However, the Transport Commissioner is prepared to include synthetic fuels in the 2026 legislation.

Apostolos Tzitzikostas
Photo by: European Parliament

Yesterday in Brussels, the hearings of the Commissioners appointed by the President of the European Commission, Ursula Von Der Leyen, began to define the new executive. Among the MEPs who attended the hearings was Apostolos Tzitzikostas, the new transport commissioner, who presented his action plan.

Mr Tzitzikostas told the Transport Committee that he intended to make no mistake when it came to phasing out combustion engines by 2035. However, he agreed with Ursula Von Der Leyen and wanted to include synthetic fuels in the next review in 2026.

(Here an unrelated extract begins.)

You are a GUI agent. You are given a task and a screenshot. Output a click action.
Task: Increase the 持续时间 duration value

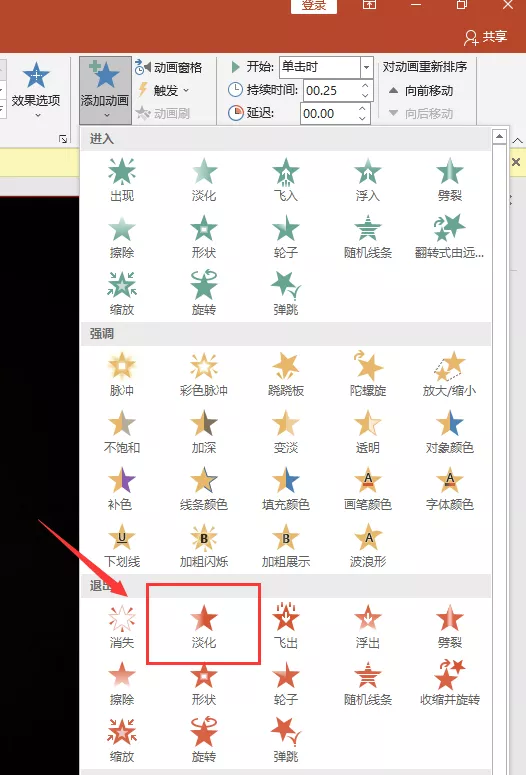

Tzitzikostas has received a positive opinion, but the official evaluations of the hearings will be announced on 21 November, when the Conference of Presidents declares the hearings closed.

We must "stick to the plan

Mr Tzitzikostas belongs to the conservatives who, at European level, are organised within the European People's Party (EPP), of which Ms Von Der Leyen is also a member.

"We have specific rules and objectives that we want... and we have to stick to the plan, otherwise the message that the EU will send... is not a message of stability or confidence," said Mr Tzitzikostas today.

The "Green Deal", which includes, among other things, the "phasing out of combustion engines", therefore seems destined to come to fruition, and the Commissioner-designate for Transport does not seem to want to relax the CO2 targets for 2025.

Electric cars remain the priority

Mr Tzitzikostas' plan is still unclear, and Europe is in the throes of the biggest automotive crisis in history, with factories on the brink of closure and thousands of redundancies in sight. In his rather vague speech, the Commissioner nevertheless promised to support manufacturers.

"I can't say whether it will be through incentives or taxes, but I can't rule out legislative action", he said, referring to the need to electrify company fleets, which in Europe account for around half of all new registrations.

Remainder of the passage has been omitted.